Tue 15 May 2018
News - The Digital Director - Cybersecurity topics and the Board
Description
ILA’s Digital Director Working Group initiated the “Digital Director” Breakfast Roundtable Series on March 1st, with an event on Cybersecurity, "Cybersecurity topics and the Board", followed on May 9 by an event on Compliance, “Digitalisation, Compliance and the Board”.

The Cybersecurity roundtable, animated by Pascal Steichen, the head of Securitymadein.lu and Christophe Bianco, Managing Partner of Excellium Service, provided an overview of Cybersecurity from a Board level perspective. Issues discussed included:
  • How to approach cybersecurity as an enterprise-wide risk management issue, not just an IT issue.
  • Understanding the legal implications of cyber risks, and what insurance is necessary.
  • What the Board should have access to regarding cybersecurity expertise.
  • Getting adequate time for cyber risk management on board agendas
  • What Directors should set in term of expectations for management in establishing an enterprise cyber-risk management framework.
  • Which level of detail that Boards need to discuss regarding cyber risk management and risk treatment.


A visit to Room42 concluded the session. Room42 is a crisis simulation centre operated by Securitymadein.lu inside the C3. Participants are completely immersed for 2 hours in a cyberattack simulation game designed to build skills suitable for real life situations.

In response to interest from attendees, we will offer an extended half day Cybersecurity training in September, using practical business cases targeted at board members on the following topics:
  • Data breach Management roles and responsibilities.
  • The board in a context of a cybersecurity incident.
  • Is Cyber Insurance an answer?
  • Regulation and risk management.




The Compliance roundtable, animated by Nadia Manzari, Karen O’Sullivan and David Hagen from the CSSF, and Bert Boerman of Governance.com connected the key topics of Digitalisation, Compliance and the Board. Issues discussed included:
  • What is digitalisation as it relates to compliance, why is it an important topic for the board?
  • Some examples of how a successful digital compliance strategy can help you.
  • What are the responsibilities of the Board regarding digitalisation of compliance?
  • What are the compliance risks of not doing anything regarding digitalisation?
  • Where is your business in its compliance digitalisation journey and how do you assess this?
  • What can you do to help you drive digitalisation of your compliance processes both in the board and in the organisation?
  • The difference between the roles of Fund Boards vs Corporate Boards in the Digitalisation context.
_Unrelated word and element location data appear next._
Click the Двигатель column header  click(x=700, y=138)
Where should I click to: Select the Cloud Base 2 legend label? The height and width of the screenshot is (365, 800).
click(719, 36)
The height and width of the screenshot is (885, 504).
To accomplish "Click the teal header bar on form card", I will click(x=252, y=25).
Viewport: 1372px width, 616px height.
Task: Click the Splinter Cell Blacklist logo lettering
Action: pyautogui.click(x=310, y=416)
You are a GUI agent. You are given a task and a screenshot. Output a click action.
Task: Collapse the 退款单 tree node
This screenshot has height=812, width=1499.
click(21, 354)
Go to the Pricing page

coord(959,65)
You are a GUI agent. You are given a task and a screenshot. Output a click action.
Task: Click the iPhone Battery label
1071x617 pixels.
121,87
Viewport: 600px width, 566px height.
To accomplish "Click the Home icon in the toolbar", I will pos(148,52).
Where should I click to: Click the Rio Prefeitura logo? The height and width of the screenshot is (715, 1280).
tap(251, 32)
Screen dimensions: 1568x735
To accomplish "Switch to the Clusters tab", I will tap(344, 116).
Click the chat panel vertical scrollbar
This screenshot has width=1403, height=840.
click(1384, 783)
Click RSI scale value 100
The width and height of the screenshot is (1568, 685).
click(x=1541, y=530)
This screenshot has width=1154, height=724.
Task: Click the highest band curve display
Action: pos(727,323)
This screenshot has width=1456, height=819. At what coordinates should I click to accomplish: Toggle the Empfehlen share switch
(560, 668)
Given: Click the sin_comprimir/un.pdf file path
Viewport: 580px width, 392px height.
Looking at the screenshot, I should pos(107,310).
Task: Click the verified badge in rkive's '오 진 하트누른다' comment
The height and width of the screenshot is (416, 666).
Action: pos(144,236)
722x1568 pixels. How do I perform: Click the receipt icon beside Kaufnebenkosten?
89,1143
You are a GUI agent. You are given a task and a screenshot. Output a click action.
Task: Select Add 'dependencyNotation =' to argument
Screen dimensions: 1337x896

It was clear from both events that the format should be extended in future to allow for deeper discussion of these important topics. We will continue the Digital Director Roundtable with events discussing the boardroom perspective on digital topics, including GDPR (13 June), Efficiency, and Growth, and will repeat both Compliance and Cybersecurity in future.

More information on future roundtables, and the planned Cybersecurity training will follow.

The Digital Director Breakfast Roundtables offer an opportunity for attendees to learn and share knowledge with peers, guided by experts in the field. The aim is to provide a positive, informal but challenging space to discuss issues that confront directors daily. The format is simple: an introduction from an expert, followed by guided conversations with peers in small groups, and a closing discussion with the wider group. Breakfast Roundtables will be run approximately monthly on various digital related topics.